There will be a chapter on cause prioritisation, and I am looking for a case study which has the same intuitive appeal as PlayPumps, but illustrates the importance of prioritising between causes rather than between interventions. The ideal example would be one where there is a lot of hype and interest around a particular cause area which ends up being a bit of a waste of time, or at least obviously less pressing than other cause areas.
It would be even better if we had examples of people pursuing that cause area effectively, to illustrate the difference between an intervention which achieves its goals well and goals that are actually worth achieving. This would make the point about cause prioritisation nicely.
Some imperfect possibilities we've thought of so far: plastic waste, heritage conservation, university scholarships, funding alma maters, arts & culture stuff. As you can tell, none of these are great examples as many readers will believe these to be good things to fund (sometimes with good reason), whereas few people would defend PlayPumps once they realise how they (don't) work.
Grateful for any suggestions, however niche!
My initial reaction was "plastic straws/bags" as well, but the approach from 'meerpirat' now seems like the obvious way to go.
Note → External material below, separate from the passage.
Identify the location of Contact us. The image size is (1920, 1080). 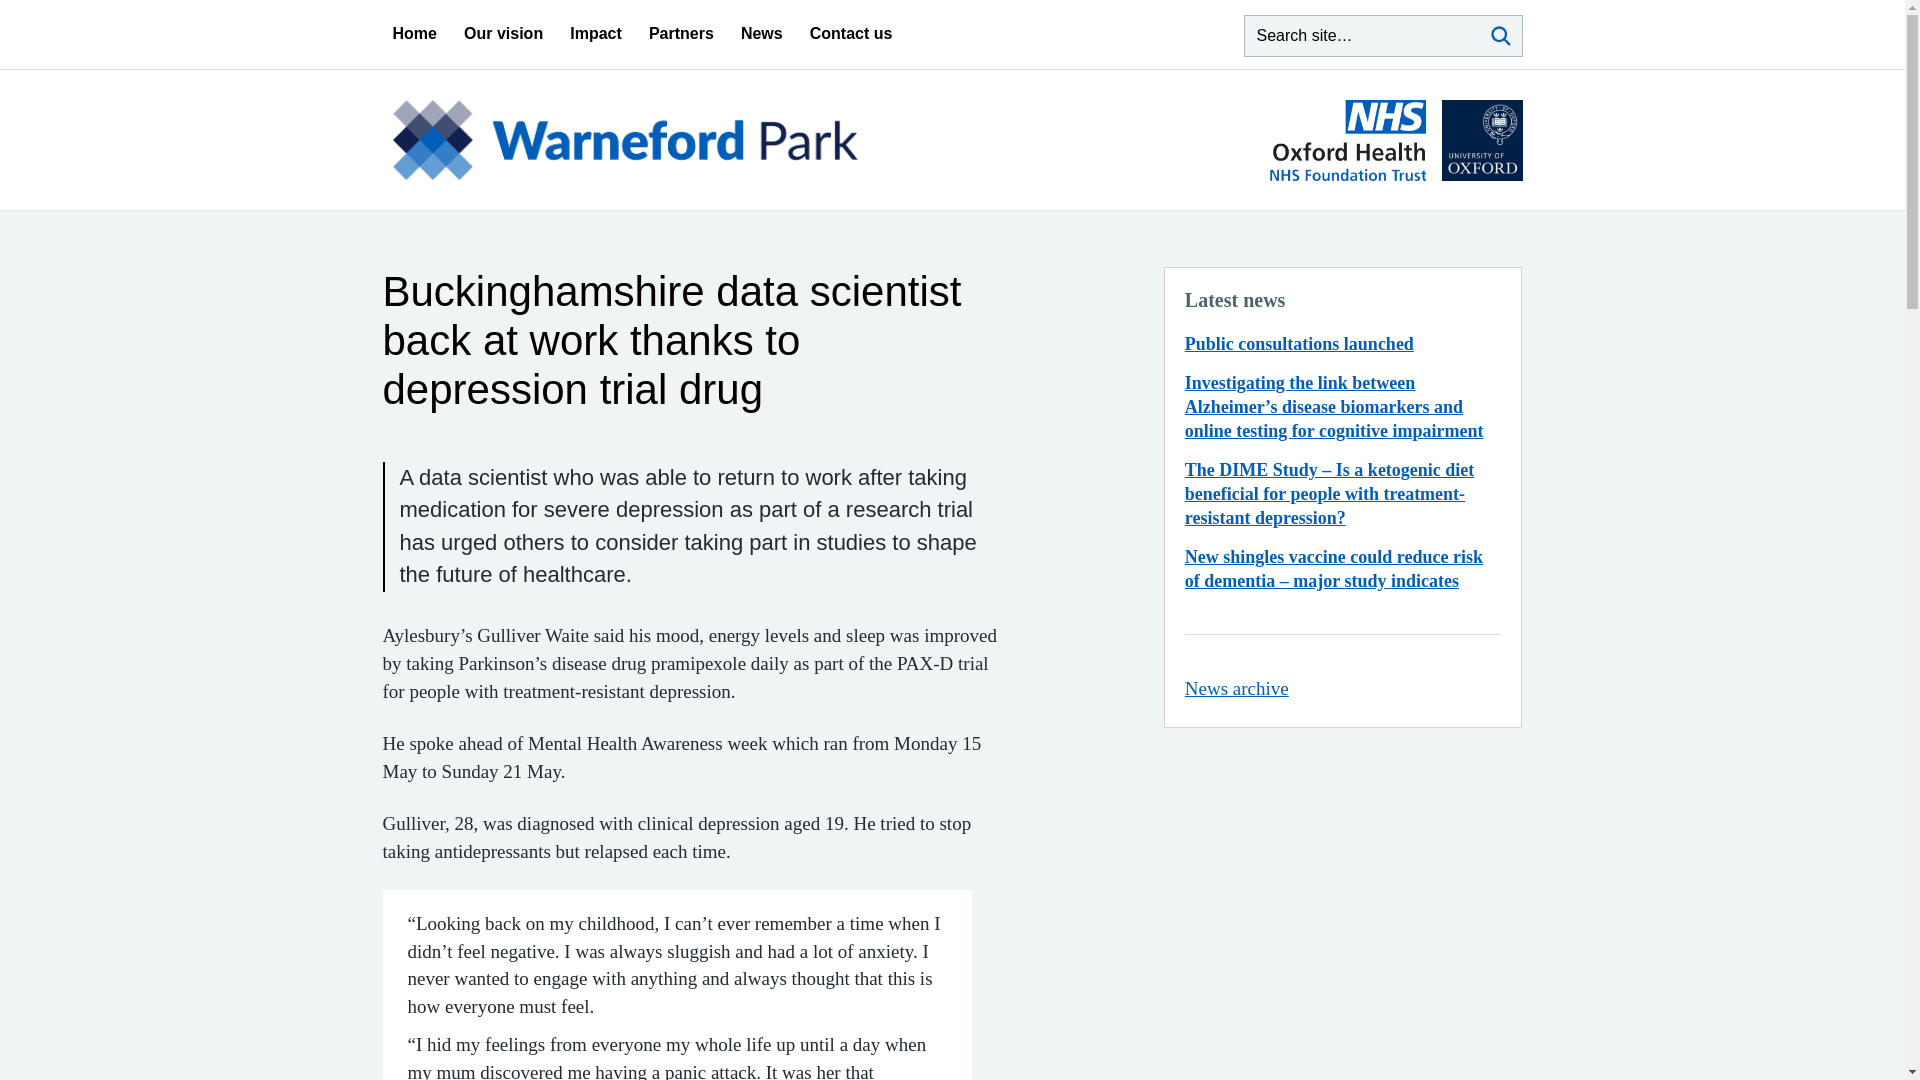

I don't know anything on the topic, but there must be some clearly successful religious crusades that would be widely accepted as harmful now?
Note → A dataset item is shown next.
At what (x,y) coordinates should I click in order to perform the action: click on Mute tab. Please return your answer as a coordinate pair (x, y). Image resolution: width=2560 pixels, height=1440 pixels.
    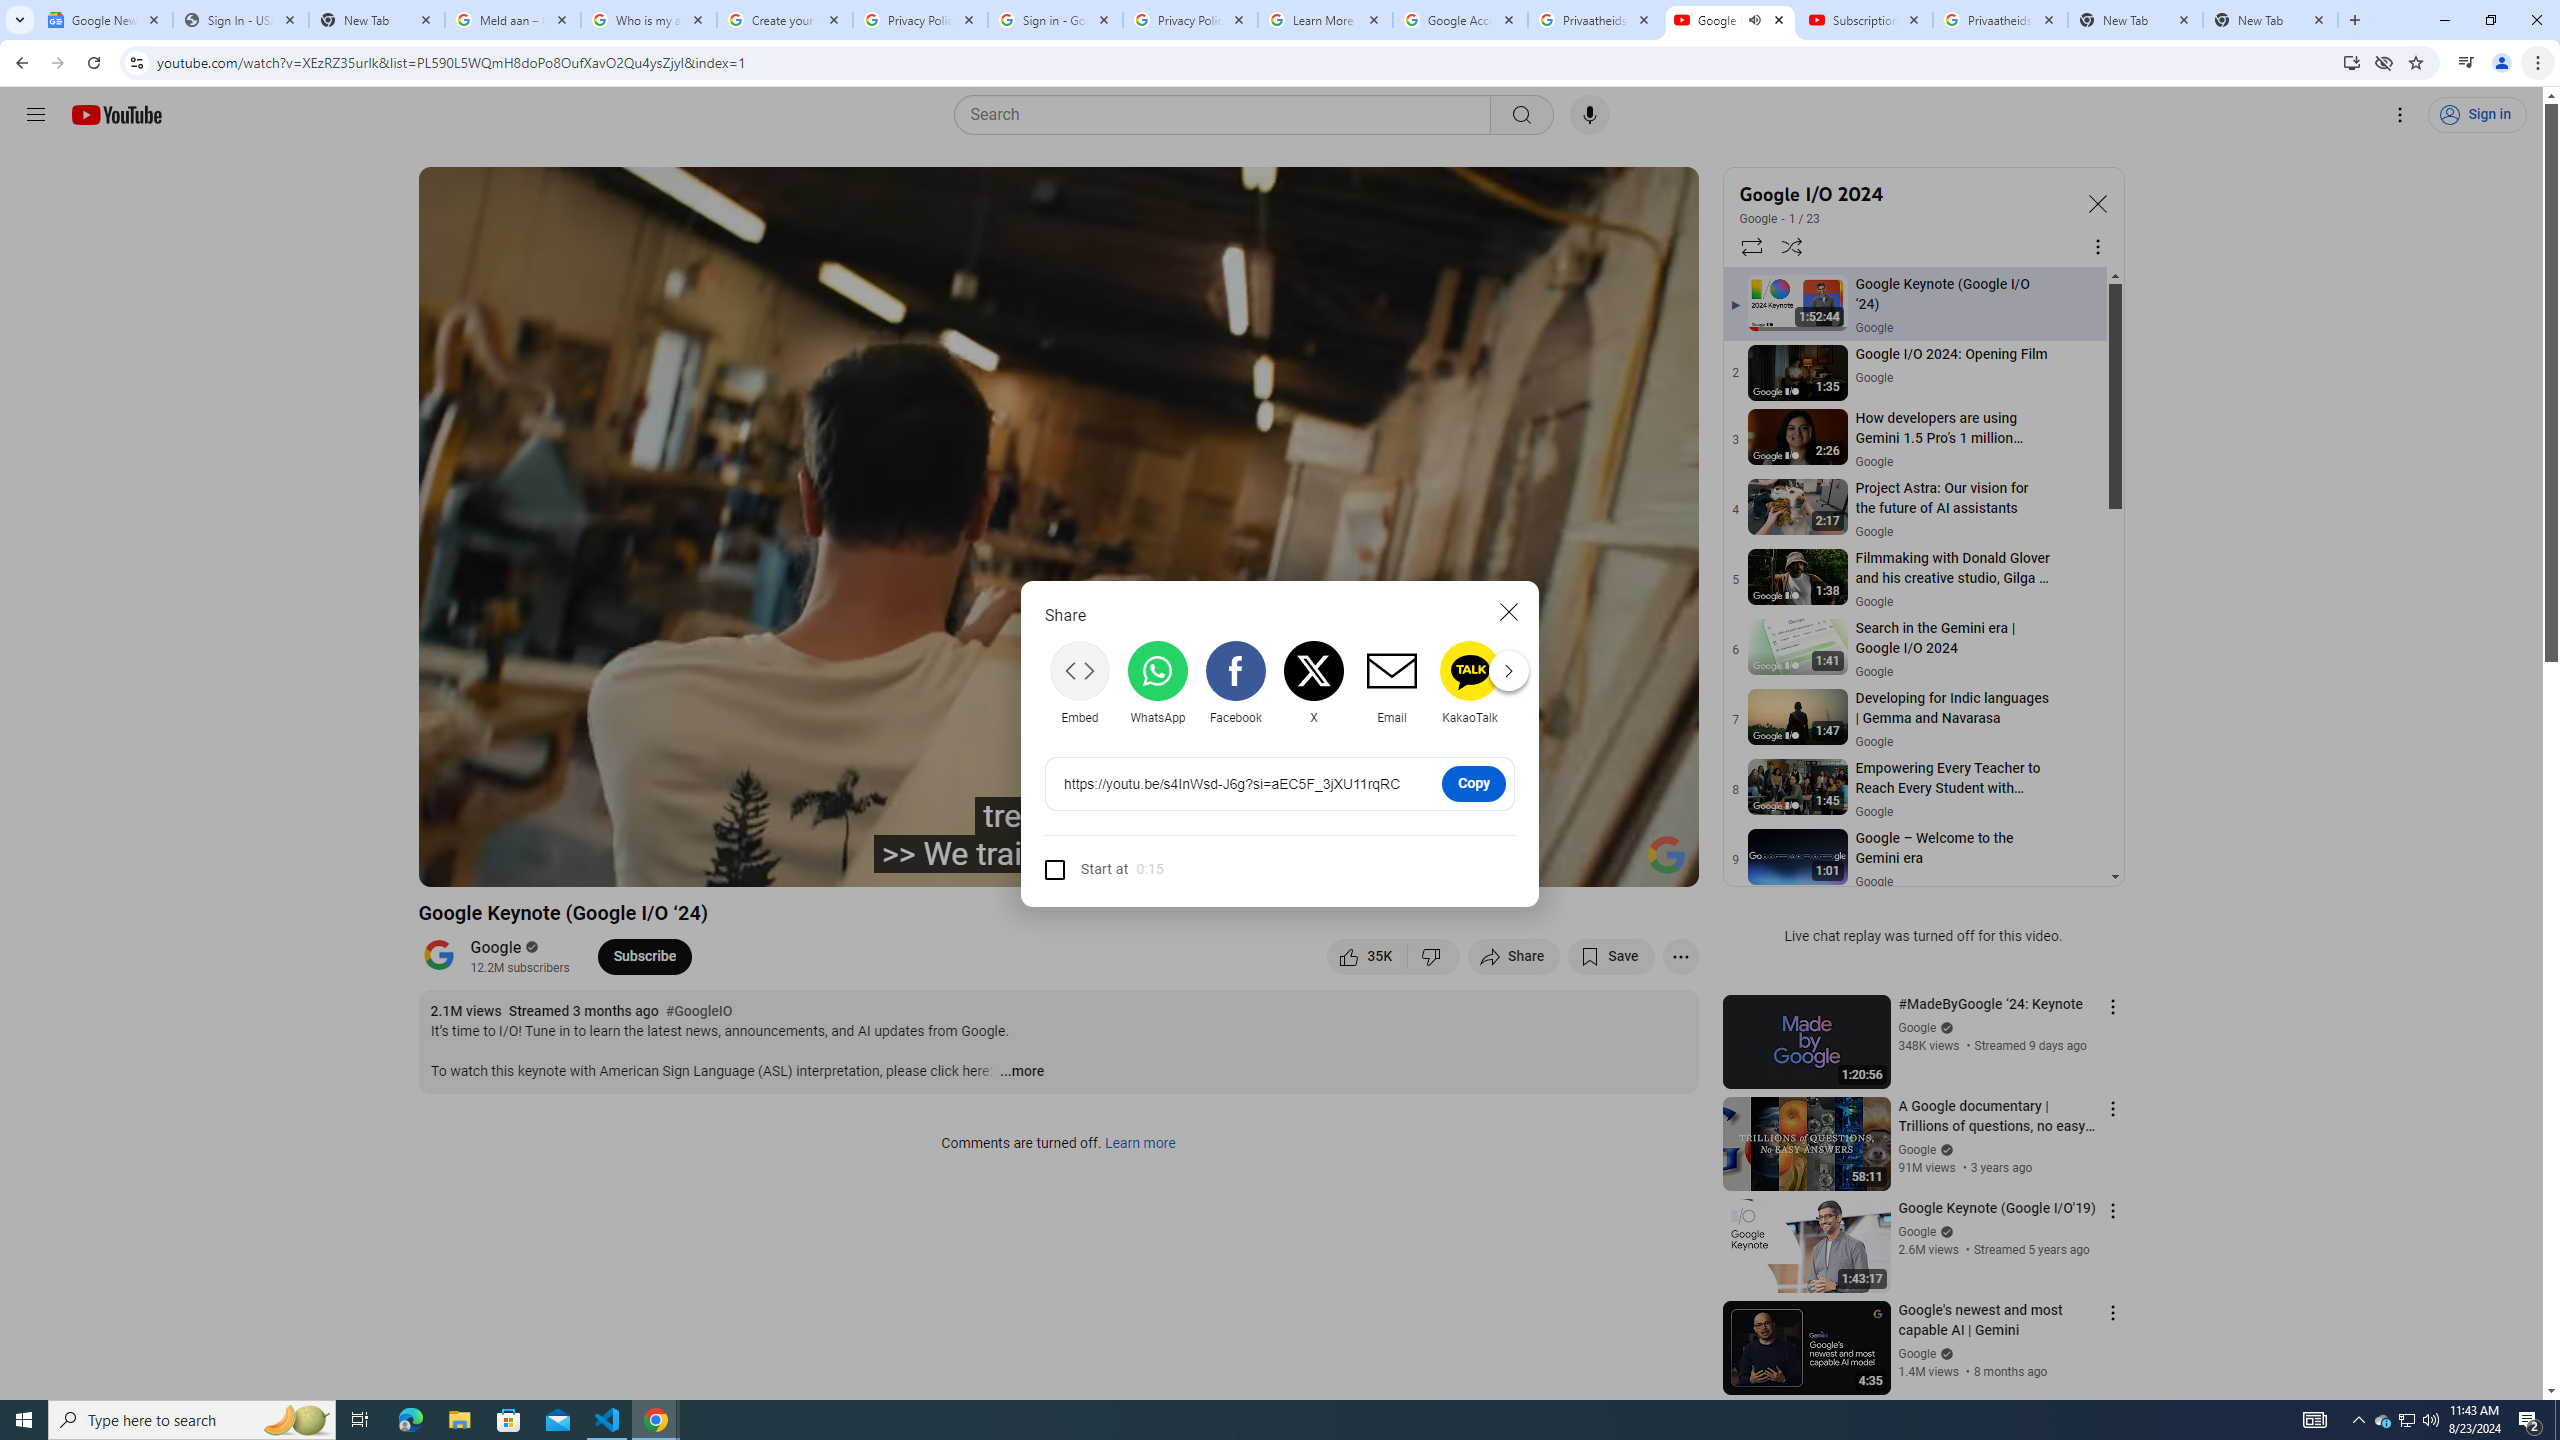
    Looking at the image, I should click on (1754, 19).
I'm trying to think of a more modern example that readers are more likely to find intuitively relatable, but run into the problem like you say in comment above "perhaps all the main causes which people focus on are at least somewhat good." I think the best bet if you are to stick with more relatable causes is to highlight a cause that you can convince readers is clearly not as good . For example, poverty/health concerns of developed nations vs developing nations). You might hit a snag with many readers who have strong "charity begins at home" intuitions but it would be food for thought at least, and persuasive on readers you are likely targeting.
edit: I prefer 'alexrjl's plastic straws example, as has reasons for why it is likely actually bad.